## What you need to do:
Output all of the data exactly as it appears, but leave out any pictures it contains.

## Extracted data:
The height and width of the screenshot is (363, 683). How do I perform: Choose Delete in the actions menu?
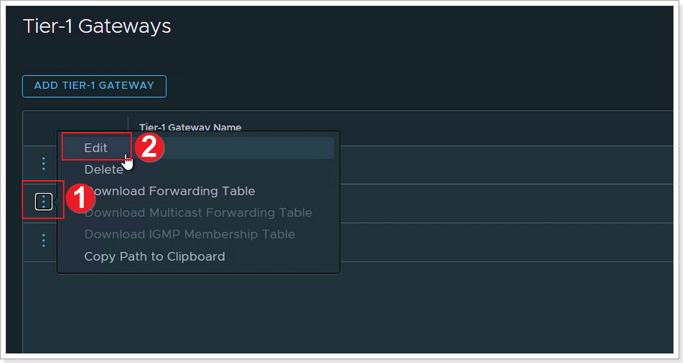[104, 170]
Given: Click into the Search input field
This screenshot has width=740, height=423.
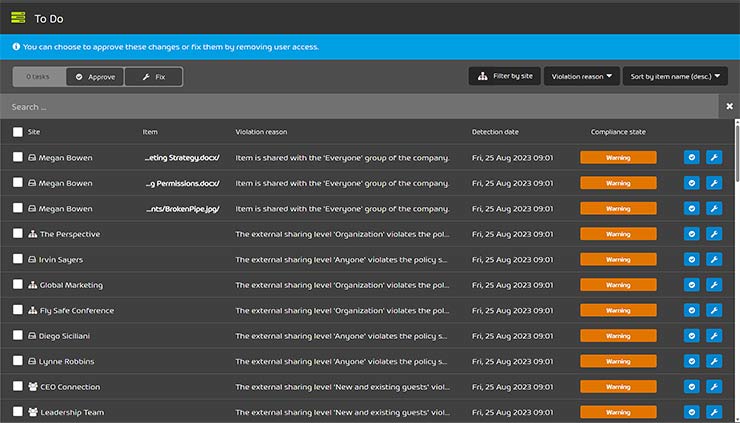Looking at the screenshot, I should 360,107.
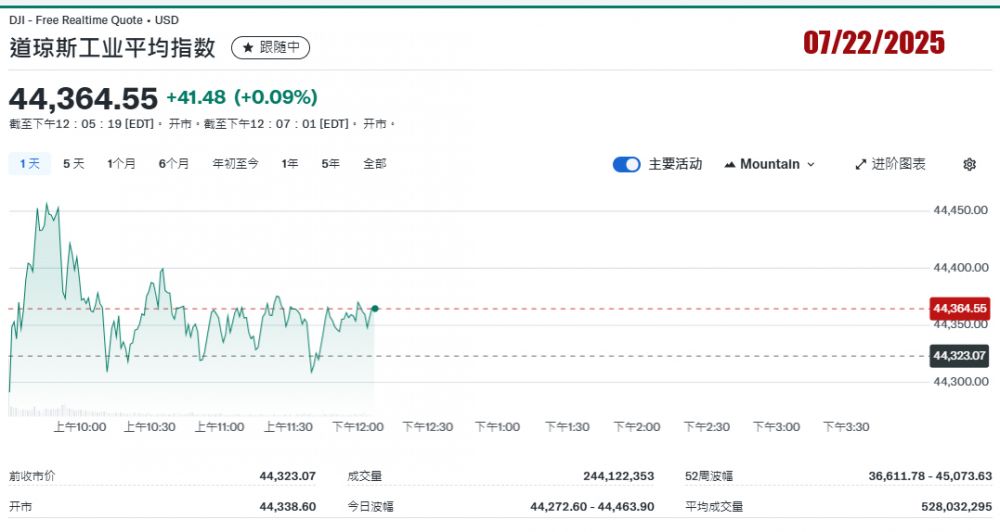Click the advanced chart expand arrows icon
The image size is (1000, 532).
tap(860, 165)
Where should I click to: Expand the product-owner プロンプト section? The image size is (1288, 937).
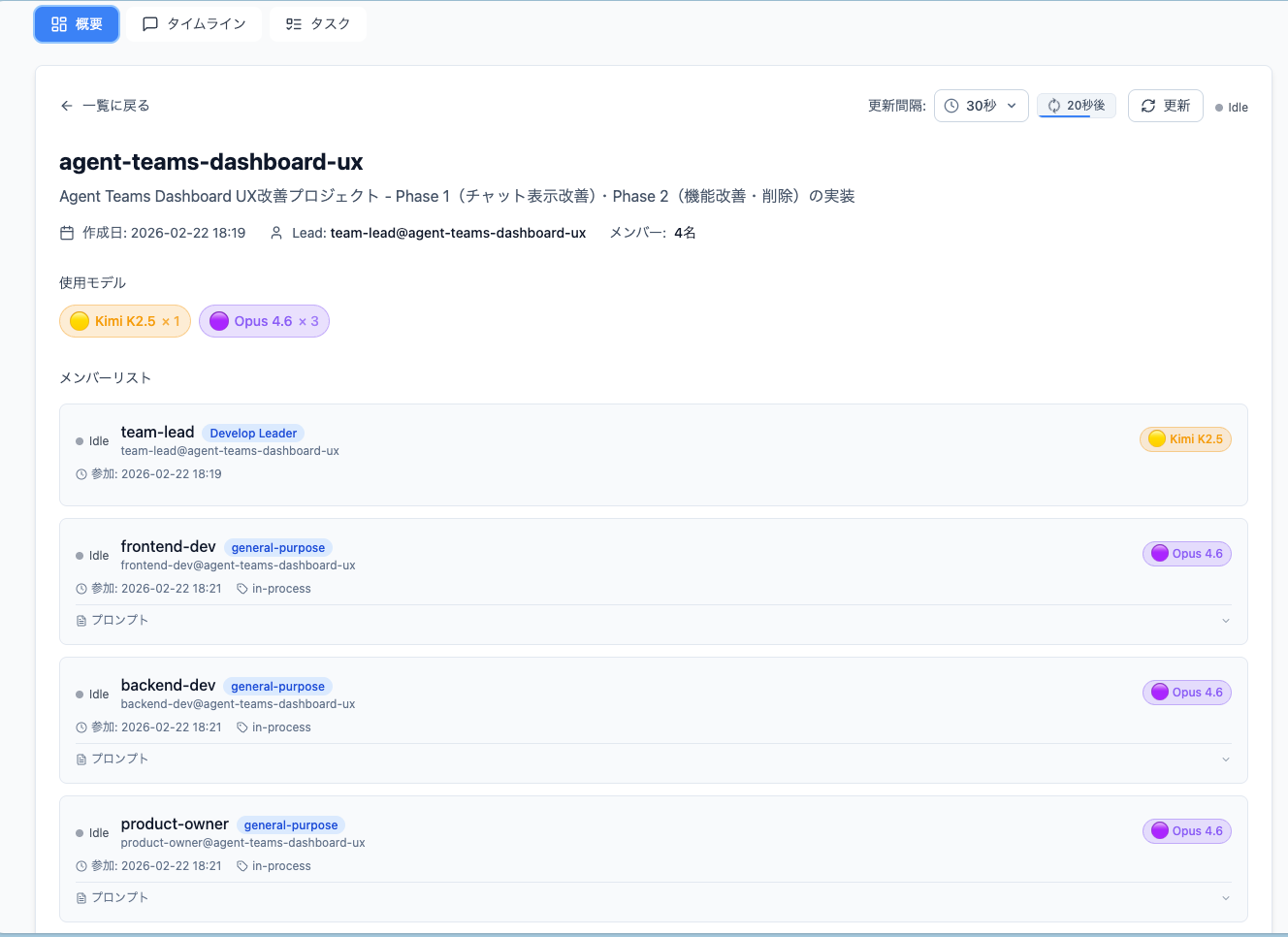click(1225, 896)
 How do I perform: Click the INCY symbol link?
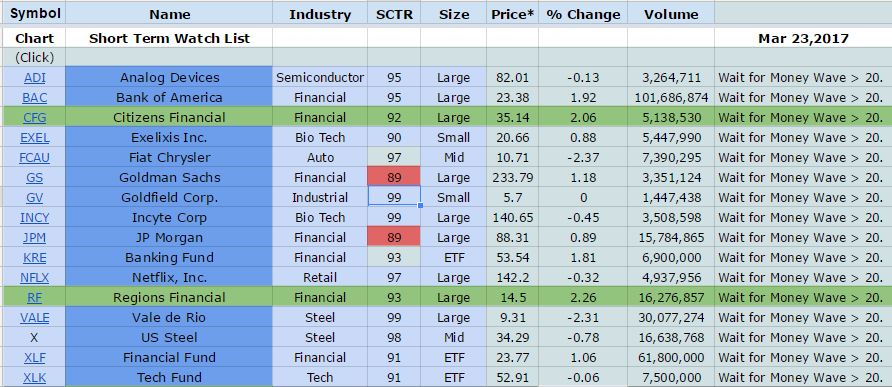pos(34,218)
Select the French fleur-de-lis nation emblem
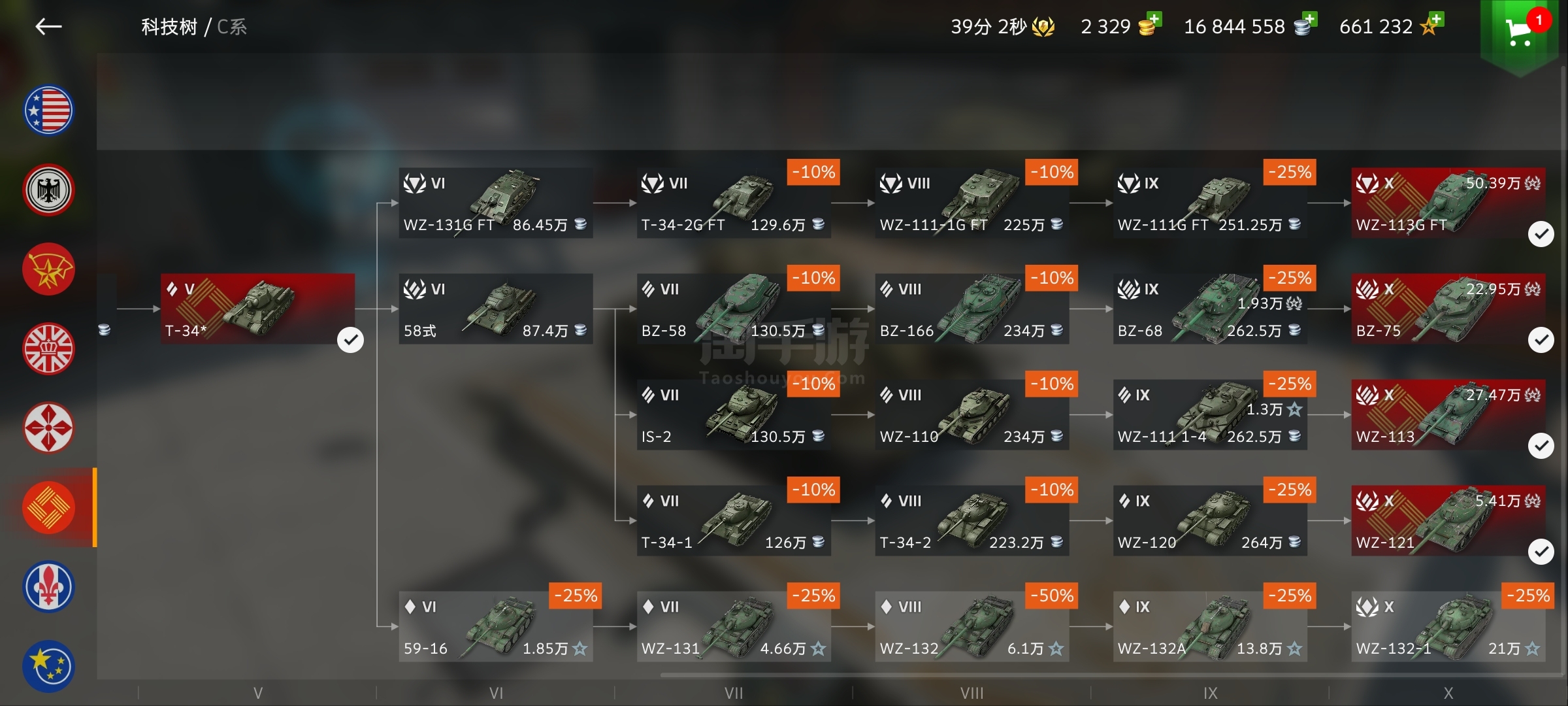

## Written answer:
The height and width of the screenshot is (363, 683). How do I perform: Choose Delete in the actions menu?
[104, 170]
Given: Click into the Search input field
This screenshot has width=740, height=423.
Looking at the screenshot, I should 360,107.
Click the advanced chart expand arrows icon
The image size is (1000, 532).
tap(860, 165)
Where should I click to: Expand the product-owner プロンプト section? The image size is (1288, 937).
click(1225, 896)
 How do I perform: Click the INCY symbol link?
pos(34,218)
Select the French fleur-de-lis nation emblem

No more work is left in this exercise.